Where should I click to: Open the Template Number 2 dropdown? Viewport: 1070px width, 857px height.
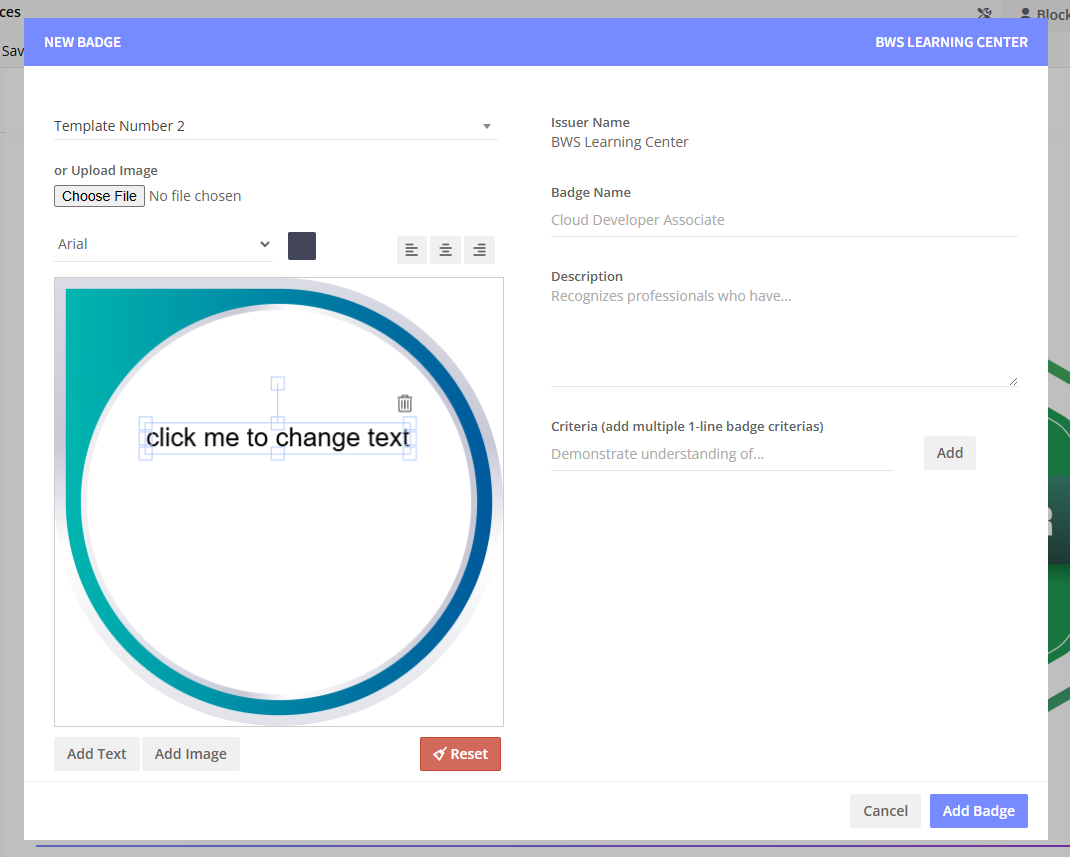click(x=275, y=126)
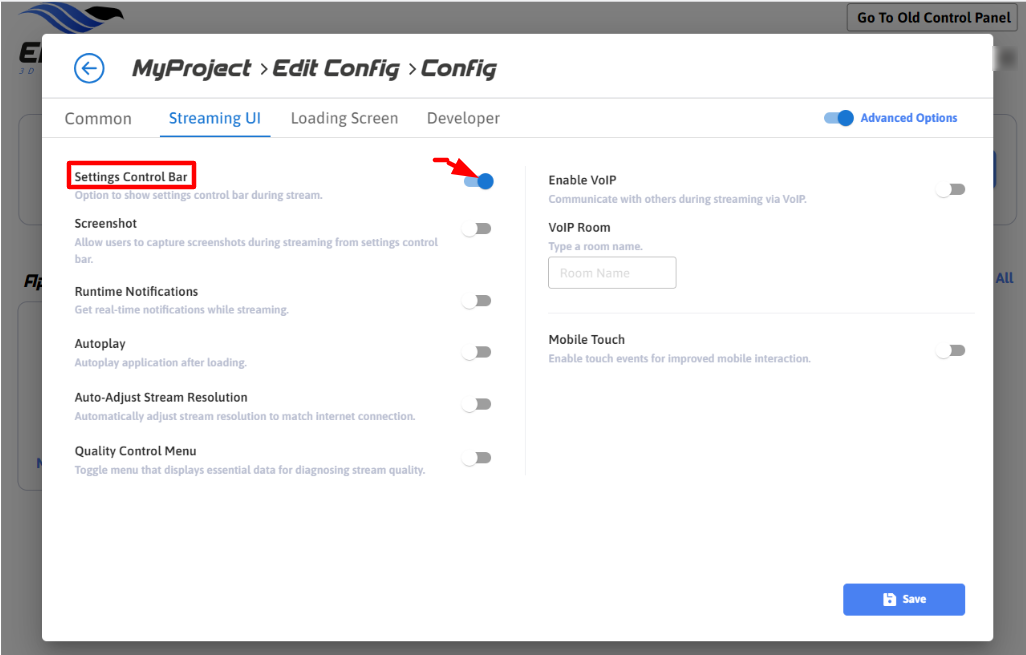Image resolution: width=1026 pixels, height=655 pixels.
Task: Select the Developer tab
Action: (x=463, y=118)
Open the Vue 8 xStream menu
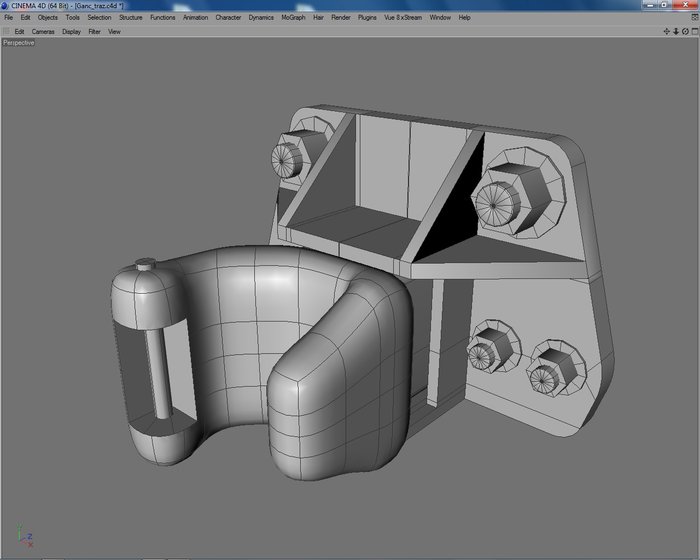This screenshot has width=700, height=560. [403, 17]
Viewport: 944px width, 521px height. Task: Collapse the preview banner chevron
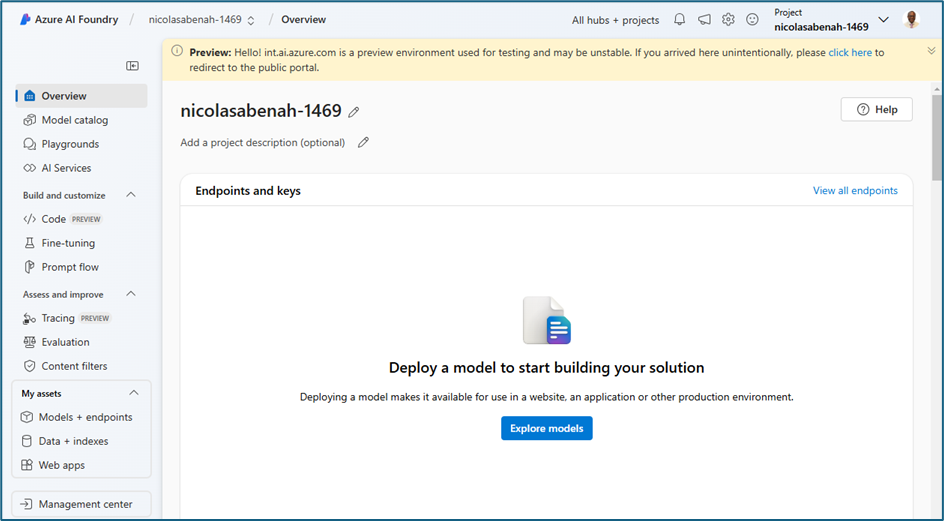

What you need to do: Pictures stay out; copy every entry above exactly.

Task answer:
Where should I click to: Open the Template Number 2 dropdown? Viewport: 1070px width, 857px height.
click(x=275, y=126)
Image resolution: width=1026 pixels, height=655 pixels.
Task: Select the Developer tab
Action: (x=463, y=118)
Open the Vue 8 xStream menu
This screenshot has width=700, height=560. [403, 17]
Viewport: 944px width, 521px height. Task: Collapse the preview banner chevron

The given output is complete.